Le chardonnay ouillé : pureté, tension et minéralité
Dans le Jura, le chardonnay ouillé est généralement élevé « à la bourguignonne ». Les barriques sont remplies au fil de l’évaporation, parfois jusqu’à deux fois par mois, afin d’éviter tout contact prolongé avec l’air. L’élevage s’étend de 9 à 24 mois selon les domaines et les choix du vigneron.
- Les arômes sont marqués par la fraîcheur : fleurs blanches, agrumes, fruits jaunes, notes de silex ou de coquille d’huître (notamment sur les marnes grises ou les calcaires du Bajocien).
- La bouche se montre tendue, souvent droite, portée par une acidité préservée, ce qui n’empêche pas quelques rondeurs sur les plus beaux millésimes mûrs.
- L’ouillage confère aussi au vin une capacité de garde appréciable (5 à 15 ans pour les meilleurs), mais on recherche ici le croquant, la jeunesse, la netteté.
En chiffres, environ 65 % des chardonnays jurassiens sont aujourd’hui élevés ouillés (Source : Comité interprofessionnel des vins du Jura).
Les domaines de référence : Les Bottes Rouges, André et Mireille Tissot, Labet, ou encore Pélissero pour leurs célèbres Côtes du Jura ouillés – véritables modèles de chardonnays cristallins, minéraux et d’une énergie singulière.
Le chardonnay non ouillé : tradition oxydative et identité jurassienne
Le non ouillage, lui, relève d’un savoir-faire à part.
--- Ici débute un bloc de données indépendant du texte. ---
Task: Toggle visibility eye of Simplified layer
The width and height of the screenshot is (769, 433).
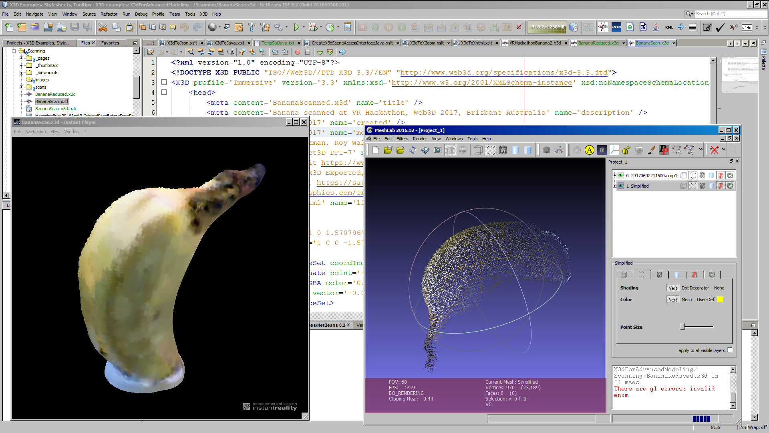Action: (621, 186)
Après la fermentation, le vigneron laisse le fût se vider lentement, jusqu’à voir apparaître une surface de vin en contact avec l’air. Un voile de levures indigènes se forme parfois à la surface, protégeant le vin d’une oxydation trop brutale tout en libérant des arômes et des textures nouvelles.
- Le profil aromatique bascule : noix, noisette, curry, pomme mûre, fruits secs, épices, parfois des touches de céleri ou de morille séchée.
- La bouche gagne de la largeur, de la salinité, de l’amplitude, avec une tension conservée mais enrobée par le gras et le lacté apportés par le voile.
- Le potentiel de garde s’étend considérablement : il n’est pas rare d’ouvrir, après 20 ou 30 ans, un vieux chardonnay oxydatif d’une puissance évocatrice intacte.
On rencontre ce style surtout dans les chardonnays destinés à la production de vin jaune (qui nécessite légalement le savagnin, mais le chardonnay peut accompagner dans l’assemblage de certaines cuvées « type vin jaune » hors AOC) ou de Côtes du Jura tradition. Il reste néanmoins plus rare que le ouillé pour le chardonnay.
Selon le FranceAgriMer, moins de 15 % des chardonnays du Jura sont élevés en non ouillé (hors savagnin).